For each major construct, include:

  • PMF definition
  • OAII class mapping
  • practical system example

8.2 Add a PMF-to-OAII Mapping Table

Include a concise mapping of:

  • PMF constructs
  • OAII Base Model elements
  • implementation roles

8.3 Emphasize Structural Role in OAII

Explicitly state:

PMF provides the structural foundation for OAII Base Model implementations.


9. Required Updates to OAII Base Model Documentation

To reflect this integration, the OAII Base Model documentation should be updated to:

  1. Introduce PMF as a foundational structural layer
  2. Define the PMF class hierarchy
  3. Clarify the distinction between Entities and structural constructs
  4. Refactor Knowledge, Event, Context, and Policy in terms of PMF
  5. Define standard relationships (participates_in, positioned_in, transforms_to)
  6. Introduce System of Worlds as a core architectural concept

These changes will:

  • improve clarity and consistency
  • enable interoperability
  • support standardization and certification

10. Conclusion

The integration of PMF into the OAII Base Model represents a significant step forward.

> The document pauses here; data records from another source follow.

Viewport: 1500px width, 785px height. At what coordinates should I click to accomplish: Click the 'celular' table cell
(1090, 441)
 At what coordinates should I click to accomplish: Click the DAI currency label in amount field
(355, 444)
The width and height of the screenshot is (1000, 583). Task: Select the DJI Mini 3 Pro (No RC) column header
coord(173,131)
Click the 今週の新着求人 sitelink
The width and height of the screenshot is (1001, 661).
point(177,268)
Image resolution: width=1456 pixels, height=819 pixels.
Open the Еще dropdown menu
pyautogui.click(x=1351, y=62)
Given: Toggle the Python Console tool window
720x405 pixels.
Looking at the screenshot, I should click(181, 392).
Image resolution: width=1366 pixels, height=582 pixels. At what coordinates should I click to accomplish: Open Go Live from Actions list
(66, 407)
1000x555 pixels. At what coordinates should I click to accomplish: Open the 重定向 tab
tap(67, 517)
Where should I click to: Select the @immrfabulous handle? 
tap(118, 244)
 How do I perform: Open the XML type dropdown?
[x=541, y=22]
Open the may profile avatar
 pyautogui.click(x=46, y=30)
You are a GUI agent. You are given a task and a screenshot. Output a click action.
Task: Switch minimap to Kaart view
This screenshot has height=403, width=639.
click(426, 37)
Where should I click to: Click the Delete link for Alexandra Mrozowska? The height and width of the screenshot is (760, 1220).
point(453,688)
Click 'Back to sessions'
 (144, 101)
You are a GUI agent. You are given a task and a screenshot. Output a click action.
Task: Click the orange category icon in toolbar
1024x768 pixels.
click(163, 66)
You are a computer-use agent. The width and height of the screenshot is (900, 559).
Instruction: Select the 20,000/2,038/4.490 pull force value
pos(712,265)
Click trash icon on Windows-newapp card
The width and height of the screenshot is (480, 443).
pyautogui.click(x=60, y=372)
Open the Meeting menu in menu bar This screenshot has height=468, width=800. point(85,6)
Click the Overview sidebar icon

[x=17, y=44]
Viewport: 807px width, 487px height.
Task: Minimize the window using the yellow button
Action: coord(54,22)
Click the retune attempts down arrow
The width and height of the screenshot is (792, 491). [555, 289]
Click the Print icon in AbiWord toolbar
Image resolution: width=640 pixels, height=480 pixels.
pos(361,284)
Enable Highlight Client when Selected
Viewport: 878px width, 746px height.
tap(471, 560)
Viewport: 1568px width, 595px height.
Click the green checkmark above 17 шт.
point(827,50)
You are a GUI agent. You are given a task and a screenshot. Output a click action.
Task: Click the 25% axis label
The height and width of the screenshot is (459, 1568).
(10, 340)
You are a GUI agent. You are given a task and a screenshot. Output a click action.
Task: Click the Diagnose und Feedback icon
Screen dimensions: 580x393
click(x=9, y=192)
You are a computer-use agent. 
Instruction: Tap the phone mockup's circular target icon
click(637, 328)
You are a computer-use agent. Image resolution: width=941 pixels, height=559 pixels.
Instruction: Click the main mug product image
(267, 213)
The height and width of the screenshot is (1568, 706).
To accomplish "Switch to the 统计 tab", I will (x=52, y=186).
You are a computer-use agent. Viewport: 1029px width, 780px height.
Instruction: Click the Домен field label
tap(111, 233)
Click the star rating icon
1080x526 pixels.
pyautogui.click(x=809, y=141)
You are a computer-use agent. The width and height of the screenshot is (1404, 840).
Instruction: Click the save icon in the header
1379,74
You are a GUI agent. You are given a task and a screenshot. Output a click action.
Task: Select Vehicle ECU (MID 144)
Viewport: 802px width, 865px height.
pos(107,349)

It transforms OAII from a collection of object-oriented components into a structurally grounded framework for autonomous intelligence.

By separating:

  • what exists (OAII Entities)
  • from how it is structured and evolves (PMF)

OAII gains a unified, extensible, and implementable foundation capable of supporting complex, context-aware, and interoperable autonomous systems.

This direction aligns directly with OAII’s core goals of:

  • openness
  • transparency
  • interoperability
  • accountability
  • and standardization

The revised Paper 1 provides a strong starting point for this integration and should be used as the formal entry point for PMF within the OAII framework.